Título inglés: Dead Mountaineer's Hotel
Nacionalidad: URSS
Productora: Tallinnfilm
Director: Grigori Kromanov
Guion: Arkadiy y Boris Strugatskiy (novel: Inspector Glebsky's Puzzle [1970])
Dirección de fotografía: Jüri Sillart
Música: Sven Grünberg
Intérpretes: Uldis Pucitis (inspector Peter Glebsky), Jüri Järvet (Alex Snewahr), Lembit Peterson (Simon Simonet), Mikk Mikiver (Hinckus), Karlis Sebris (Mr. Moses), Irena Kriauzaite (Mrs. Moses), Sulev Luik (Luarvik)
Duración: 80 m.

Mucho se ha comparado esta historia con el relato de Agatha Christie Diez negritos (Ten Little Niggers, 1939), sobre todo a raíz de una escena en la que los inquilinos de un hotel de montaña cenan en torno a una mesa, siendo todos ellos son sospechosos de un misterioso asesinato que, por lo que parece, no se ha producido. El encargado de resolver el entuerto es uno de los comensales, un policía que se ha desplazado hasta tan remoto hospedaje alertado por una llamada anónima que ha denunciado el trágico (e inexistente) suceso, encontrándose con un refugio alpino repleto de incógnitas, donde nadie parece ser quien dice.

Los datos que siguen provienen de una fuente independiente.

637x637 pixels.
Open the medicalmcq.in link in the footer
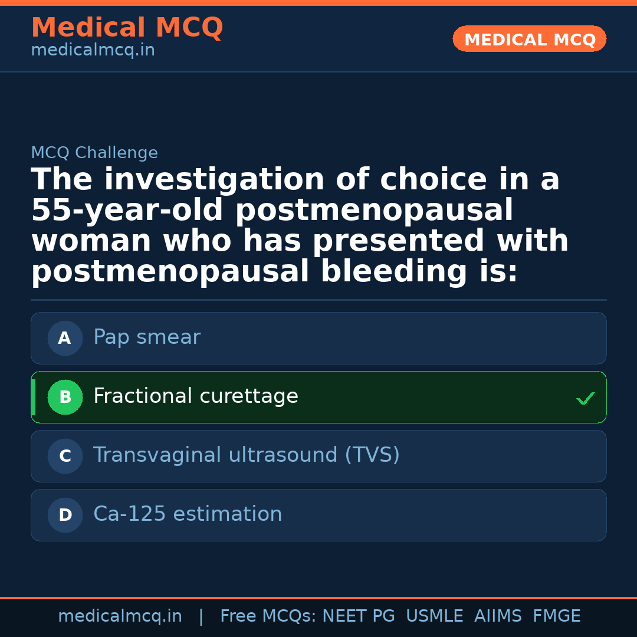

Este relato policíaco irá derivando hacia el género que nos ocupa, la ciencia ficción, debido a la presencia de extraterrestres y androides entre los residentes del hotel, quienes temen por su vida al haber prestado (de manera ingenua e involuntaria) ayuda a unos gangsters que han decido matarles. Por lo tanto, se podría deducir que la llamda de auxilio la habrían realizado ellos como medida preventiva ante las amenazas de los delincuentes, prestando el policía las labores de protector y testigo de los sucesos. Así, de su mano, los espectadores asistimos a los vericuetos de una historia fantástica, repleta de quiebros argumentales, personajes desdoblados (atención a la gran cantidad de reflejos en multitud de superficies, que amplían esa dimensión caleidoscópica de los protagonistas), versiones del relato desde varios puntos de vista (que emparentan la historia con el Rashomon de Akira Kurosawa) e intervenciones de fuerzas terrenas y ultraterrenas, remarcadas estas últimas presencias a través de una banda sonora verdaderamente sorprendente: el joven músico Sven Grünberg (que contaba con 22 años cuando se realizó este filme) compuso una partitura muy novedosa para su época, siendo Dead Mountaineer's Hotel la primera película de la Europa comunista donde se utilizaba el rock progresivo de sintetizador.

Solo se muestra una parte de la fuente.